Toman O, Kabickova T, Vit O, Fiser R, Polakova K Machova, Zach J, Linhartova J, Vyoral D, Petrak J
Institute of Hematology and Blood Transfusion, CZ-12820 Prague 2, Czech Republic.
BIOCEV, First Faculty of Medicine, Charles University in Prague, CZ-25250 Vestec, Czech Republic.
Oncol Rep. 2016 Sep;36(3):1258-68. doi: 10.3892/or.2016.4945. Epub 2016 Jul 18.
Chronic myeloid leukemia (CML) therapy has markedly improved patient prognosis after introduction of imatinib mesylate for clinical use. However, a subset of patients develops resistance to imatinib and other tyrosine kinase inhibitors (TKIs), mainly due to point mutations in the region encoding the kinase domain of the fused BCR-ABL oncogene. To identify potential therapeutic targets in imatinib‑resistant CML cells, we derived imatinib-resistant CML-T1 human cell line clone (CML-T1/IR) by prolonged exposure to imatinib in growth media. Mutational analysis revealed that the Y235H mutation in BCR-ABL is probably the main cause of CML-T1/IR resistance to imatinib.
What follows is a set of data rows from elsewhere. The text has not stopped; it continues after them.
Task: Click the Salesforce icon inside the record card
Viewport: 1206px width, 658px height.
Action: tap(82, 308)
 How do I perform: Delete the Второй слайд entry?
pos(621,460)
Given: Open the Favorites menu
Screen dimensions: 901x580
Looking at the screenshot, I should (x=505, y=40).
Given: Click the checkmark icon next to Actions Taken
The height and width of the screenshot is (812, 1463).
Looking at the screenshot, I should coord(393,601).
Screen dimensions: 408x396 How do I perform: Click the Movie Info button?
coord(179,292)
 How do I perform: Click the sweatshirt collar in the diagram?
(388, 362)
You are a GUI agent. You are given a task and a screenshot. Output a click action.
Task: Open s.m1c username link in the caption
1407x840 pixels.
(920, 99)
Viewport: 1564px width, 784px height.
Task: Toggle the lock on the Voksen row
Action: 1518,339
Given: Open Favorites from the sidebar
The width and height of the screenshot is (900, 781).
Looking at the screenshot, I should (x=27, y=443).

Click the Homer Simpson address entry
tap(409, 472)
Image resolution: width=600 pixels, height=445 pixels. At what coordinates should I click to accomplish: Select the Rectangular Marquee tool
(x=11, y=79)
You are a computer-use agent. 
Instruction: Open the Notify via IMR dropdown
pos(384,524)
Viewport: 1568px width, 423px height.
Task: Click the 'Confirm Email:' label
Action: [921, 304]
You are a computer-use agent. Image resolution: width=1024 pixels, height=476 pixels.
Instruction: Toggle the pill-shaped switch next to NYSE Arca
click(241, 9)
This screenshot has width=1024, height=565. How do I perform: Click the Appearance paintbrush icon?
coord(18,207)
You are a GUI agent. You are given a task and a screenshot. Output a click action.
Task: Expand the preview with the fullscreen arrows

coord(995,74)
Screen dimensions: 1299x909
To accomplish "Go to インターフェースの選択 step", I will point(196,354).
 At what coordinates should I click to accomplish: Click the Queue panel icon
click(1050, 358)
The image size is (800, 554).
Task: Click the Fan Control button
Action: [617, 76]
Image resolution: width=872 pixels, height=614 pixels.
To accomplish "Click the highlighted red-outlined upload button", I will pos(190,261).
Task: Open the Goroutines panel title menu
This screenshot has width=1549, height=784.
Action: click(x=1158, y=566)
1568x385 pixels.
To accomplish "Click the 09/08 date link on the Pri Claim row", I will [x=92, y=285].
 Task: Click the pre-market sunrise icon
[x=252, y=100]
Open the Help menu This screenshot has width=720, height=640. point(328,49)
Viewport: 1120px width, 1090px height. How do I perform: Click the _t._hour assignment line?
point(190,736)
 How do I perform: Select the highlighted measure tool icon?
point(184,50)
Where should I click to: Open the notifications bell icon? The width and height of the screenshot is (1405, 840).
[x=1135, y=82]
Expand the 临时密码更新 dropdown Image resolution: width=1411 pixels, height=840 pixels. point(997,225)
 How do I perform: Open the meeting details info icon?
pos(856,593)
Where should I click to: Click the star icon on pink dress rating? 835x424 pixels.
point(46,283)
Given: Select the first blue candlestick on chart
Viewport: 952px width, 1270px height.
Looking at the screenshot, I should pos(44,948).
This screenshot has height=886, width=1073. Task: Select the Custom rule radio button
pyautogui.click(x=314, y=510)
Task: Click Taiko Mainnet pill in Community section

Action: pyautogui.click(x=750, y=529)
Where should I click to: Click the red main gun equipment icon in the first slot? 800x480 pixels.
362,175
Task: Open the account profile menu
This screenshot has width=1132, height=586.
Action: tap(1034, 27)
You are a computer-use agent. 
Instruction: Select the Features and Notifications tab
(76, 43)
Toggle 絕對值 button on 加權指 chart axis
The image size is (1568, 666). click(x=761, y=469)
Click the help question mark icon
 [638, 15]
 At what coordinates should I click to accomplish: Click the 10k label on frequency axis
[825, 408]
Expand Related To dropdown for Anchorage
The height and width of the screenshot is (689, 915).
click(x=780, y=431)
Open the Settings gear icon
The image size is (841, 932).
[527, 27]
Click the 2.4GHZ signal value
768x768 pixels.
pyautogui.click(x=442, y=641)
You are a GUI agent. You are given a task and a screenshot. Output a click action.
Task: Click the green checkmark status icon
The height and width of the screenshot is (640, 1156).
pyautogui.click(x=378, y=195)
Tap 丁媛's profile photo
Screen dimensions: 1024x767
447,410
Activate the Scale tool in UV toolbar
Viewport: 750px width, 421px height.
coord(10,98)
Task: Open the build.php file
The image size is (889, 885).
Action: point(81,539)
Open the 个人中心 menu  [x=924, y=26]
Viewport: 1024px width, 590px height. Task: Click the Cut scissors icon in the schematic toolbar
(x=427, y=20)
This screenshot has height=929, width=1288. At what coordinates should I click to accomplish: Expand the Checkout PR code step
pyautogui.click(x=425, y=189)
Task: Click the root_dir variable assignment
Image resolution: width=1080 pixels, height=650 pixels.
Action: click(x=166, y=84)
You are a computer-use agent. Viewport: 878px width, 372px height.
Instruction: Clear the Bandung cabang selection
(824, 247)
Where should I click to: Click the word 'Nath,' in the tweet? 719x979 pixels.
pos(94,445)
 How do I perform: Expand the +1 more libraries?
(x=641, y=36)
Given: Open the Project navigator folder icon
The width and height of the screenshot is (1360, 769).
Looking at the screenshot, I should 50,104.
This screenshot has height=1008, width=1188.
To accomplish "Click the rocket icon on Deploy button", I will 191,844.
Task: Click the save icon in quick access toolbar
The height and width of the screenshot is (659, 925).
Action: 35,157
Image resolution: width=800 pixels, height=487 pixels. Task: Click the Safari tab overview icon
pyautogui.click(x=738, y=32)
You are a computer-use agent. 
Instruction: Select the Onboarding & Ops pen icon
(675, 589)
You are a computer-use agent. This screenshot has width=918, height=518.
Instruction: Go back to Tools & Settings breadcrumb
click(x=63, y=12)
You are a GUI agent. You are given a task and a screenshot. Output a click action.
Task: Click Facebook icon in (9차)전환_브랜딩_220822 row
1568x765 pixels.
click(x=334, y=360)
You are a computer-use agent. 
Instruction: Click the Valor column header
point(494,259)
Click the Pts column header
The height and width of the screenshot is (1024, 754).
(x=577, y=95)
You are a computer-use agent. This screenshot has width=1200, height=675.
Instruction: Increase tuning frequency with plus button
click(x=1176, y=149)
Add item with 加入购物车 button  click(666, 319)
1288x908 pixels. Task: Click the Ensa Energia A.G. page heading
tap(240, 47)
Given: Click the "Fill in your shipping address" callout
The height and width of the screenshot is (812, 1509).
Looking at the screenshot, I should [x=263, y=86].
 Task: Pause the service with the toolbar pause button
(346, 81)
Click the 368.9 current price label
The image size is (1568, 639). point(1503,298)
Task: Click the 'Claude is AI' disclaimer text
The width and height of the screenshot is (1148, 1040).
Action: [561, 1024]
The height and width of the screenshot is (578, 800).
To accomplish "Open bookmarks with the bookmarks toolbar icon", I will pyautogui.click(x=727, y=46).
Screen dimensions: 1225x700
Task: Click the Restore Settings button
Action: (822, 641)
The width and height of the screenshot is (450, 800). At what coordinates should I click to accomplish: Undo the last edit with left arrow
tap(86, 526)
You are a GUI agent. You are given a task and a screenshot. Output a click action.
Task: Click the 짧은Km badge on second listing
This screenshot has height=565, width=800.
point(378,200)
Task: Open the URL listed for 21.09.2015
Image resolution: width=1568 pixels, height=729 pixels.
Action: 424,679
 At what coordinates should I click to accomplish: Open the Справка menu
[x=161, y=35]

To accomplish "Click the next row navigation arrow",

To identify alternative therapeutic targets for selective elimination of imatinib-resistant cells, we compared the proteome profiles of CML-T1 and CML-T1/IR cells using 2-DE-MS. We identified eight differentially expressed proteins, with strongly upregulated Na+/H+ exchanger regulatory factor 1 (NHERF1) in the resistant cells, suggesting that this protein may influence cytosolic pH, Ca2+ concentration or signaling pathways such as Wnt in CML-T1/IR cells. We tested several compounds including drugs in clinical use that interfere with the aforementioned processes and tested their relative toxicity to CML-T1 and CML-T1/IR cells. Calcium channel blockers, calcium signaling antagonists and modulators of calcium homeostasis, namely thapsigargin, ionomycin, verapamil, carboxyamidotriazole and immunosuppressive drugs cyclosporine A and tacrolimus (FK-506) were selectively toxic to CML-T1/IR cells. The putative cellular targets of these compounds in CML-T1/IR cells are postulated in this study. We propose that Ca2+ homeostasis can be a potential therapeutic target in CML cells resistant to TKIs. We demonstrate that a proteomic approach may be used to characterize a TKI-resistant population of CML cells enabling future individualized treatment options for patients.
慢性髓性白血病(CML)的治疗在甲磺酸伊马替尼用于临床后显著改善了患者的预后。然而,一部分患者会对伊马替尼和其他酪氨酸激酶抑制剂(TKIs)产生耐药性,主要原因是融合的BCR-ABL癌基因激酶结构域编码区域的点突变。为了确定伊马替尼耐药CML细胞中的潜在治疗靶点,我们通过在生长培养基中长时间暴露于伊马替尼,获得了伊马替尼耐药的CML-T1人细胞系克隆(CML-T1/IR)。突变分析表明,BCR-ABL中的Y235H突变可能是CML-T1/IR对伊马替尼耐药的主要原因。为了确定选择性消除伊马替尼耐药细胞的替代治疗靶点,我们使用二维电泳-质谱(2-DE-MS)比较了CML-T1和CML-T1/IR细胞的蛋白质组图谱。我们鉴定出8种差异表达蛋白,耐药细胞中Na+/H+交换调节因子1(NHERF1)强烈上调,这表明该蛋白可能影响CML-T1/IR细胞的胞质pH、Ca2+浓度或Wnt等信号通路。我们测试了几种化合物,包括临床使用的干扰上述过程的药物,并测试了它们对CML-T1和CML-T1/IR细胞的相对毒性。钙通道阻滞剂、钙信号拮抗剂和钙稳态调节剂,即毒胡萝卜素、离子霉素、维拉帕米、羧基酰胺三唑以及免疫抑制药物环孢素A和他克莫司(FK-506)对CML-T1/IR细胞具有选择性毒性。本研究推测了这些化合物在CML-T1/IR细胞中的假定细胞靶点。我们提出Ca2+稳态可能是对TKIs耐药的CML细胞的潜在治疗靶点。我们证明蛋白质组学方法可用于表征CML细胞的TKI耐药群体,为患者提供未来的个体化治疗选择。